I finally got around to uploading the Processing project I completed a while ago in my Workshop class. My project goal was to create a navigable landscape, randomizing as many parameters as possible. You can play with the interactive version here.
Recently in Technology Category
One of the courses we are required to take in my grad program is a Workshop, where we learn a basic variety of media production skills to supplement all our book-learnin’.
So far, we’ve done some work in Processing, creating computational art (which I will put up here once I get it working on my new computer), made a personal page in html (you’re on it), and for our most recent project, we worked as a class to make an online version of a book.
The book chosen for us was Des Imagistes, a collection of imagist poems edited by Ezra Pound that rarely circulates, and wasn’t online! We made a pretty neat online version that just we just finished up this morning. So check it out, and read some poems!
(My favorites are the short images from Allen Upward.)
First non-meta blog post in a long time!
Tonight, at 9, a classmate of mine has set up a Talkshoe show for the classmates to chat about whatever we feel like, hoping that we are interesting enough to engage more than moms. In any case, you can download the thing when it’s done as a real podcast. For the real details, I just copied her blog post for you:
While poking around the intraweb to find phone-post blogging applications, I came across TalkShoe, which is a new community podcasting site that basically lets you set up an online radio talkshow, except you could also use it to live audio blog with a bunch of other people, record a conference or class, or vent your frustrations about Governor Palin with a group of strangers (or friends) on the internet immediately after her latest TV interview (ahem).
To test it out, I have set up a weekly “talkshow” for Sunday nights at 9p called “MIT Media Nerds”. The first “episode” will be 30 minutes, and I’ve recruited some fellow CMS nerd compatriots to call in, so I won’t be talking to myself…although any TalkShoe users presently on the site can also choose to call in when the episode is live. How can I participate, you ask?

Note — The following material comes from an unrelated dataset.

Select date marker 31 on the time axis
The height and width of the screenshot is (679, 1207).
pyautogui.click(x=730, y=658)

On Sunday at 9p, you can either call 724-444-7444 (call ID 26622) and start talking, or go to http://www.talkshoe.com/tc/26622 and start writing in the chatroom, or talking from your computer mic, either as a guest or registered user. Friends abroad, you can also call in via Skype (but in order to use Skype, you have to download TalkShoe’s voice app for free, so you might as well just go online). If you’re too busy to call in, fear not! Each episode will be archived as a podcast on this and other sites.
What will we be talking about? I dunno. Odysseus, video games, politics on YouTube, the latest George Clooney film, whatever. Call and find out!
Ta-da!
I saw Wordle on the blog of one of my future classmates, where she ran her thesis through it, so I decided to try it out on my own college thesis, just for kicks.

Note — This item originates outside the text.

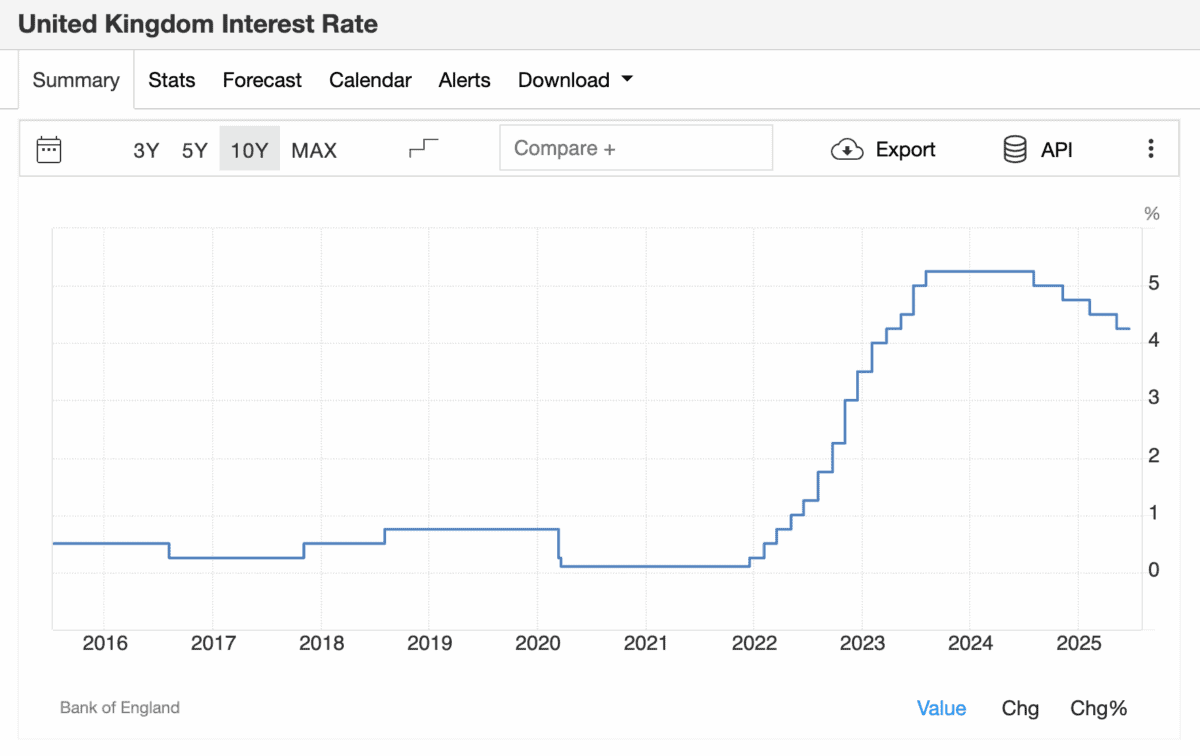This screenshot has height=756, width=1200.
Task: Switch the chart to Chg% display
Action: click(x=1098, y=708)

Basically, you copy in text, and it makes a picture of the top 150 words, varying in size according to their frequency. Here’s mine:

That appears to sum up my academic interests quite nicely. Maybe I should bring a copy to these meetings I’m having with faculty to explain myself.
(Words of note: the indistinguishable “indistinguishable” beneath the OR of “recording,” “woman,” above the D in “sounds,” and “Schafer” under the MU of “music.” I have no idea why woman would have shown up that often, especially given that I was particularly neglectful of female artists in my paper. Also, it appears that my obsession with Schafer-bashing turned up here. Also, it is so cool that “Metal” turned up at the top, capitalized of course because it usually refers to Metal Machine Music or Metal Acoustic Music.)
I had to add: I just learned that Metal Machine Music is sampled in the TV on the Radio song “Let the Devil In,” and that there exists a Killers song that begins in a similar way to a track on Metal Machine Music. Now I’m done.
Not actually done. I searched my thesis for “woman” to figure out the mystery, and it turns out it shows up a ton of times in a row in my description of Turing’s imitation game. So there you have it.
I figure I might as well get started on this blog right away, while the paint is still drying and the furniture hasn’t been moved in yet.
I am starting grad school in five months. I am not getting a job. I am going to use this five months to learn everything I have wanted to learn up to this point in my life, so that when I start school, I can learn something else. I am probably not going to finish everything, but I am going to start as much as I can, and I’m going to post about it here. I’ve got a reading list, I’ve got a to-do list, I’ve got a list of lists to be made, and I’ve got a lot of free time to use up.
One of those things is learning how to make a website, make it work well, and make it not ugly. I’ve finished one of those, and you can follow the progress on the other two right here, as it happens.
The Other Things will show up here as I find something to say about them. At least that way, I won’t embarrass myself with an extraordinarily long, public list of unfulfilled goals. But don’t worry; I fully intend to embarrass myself in other ways.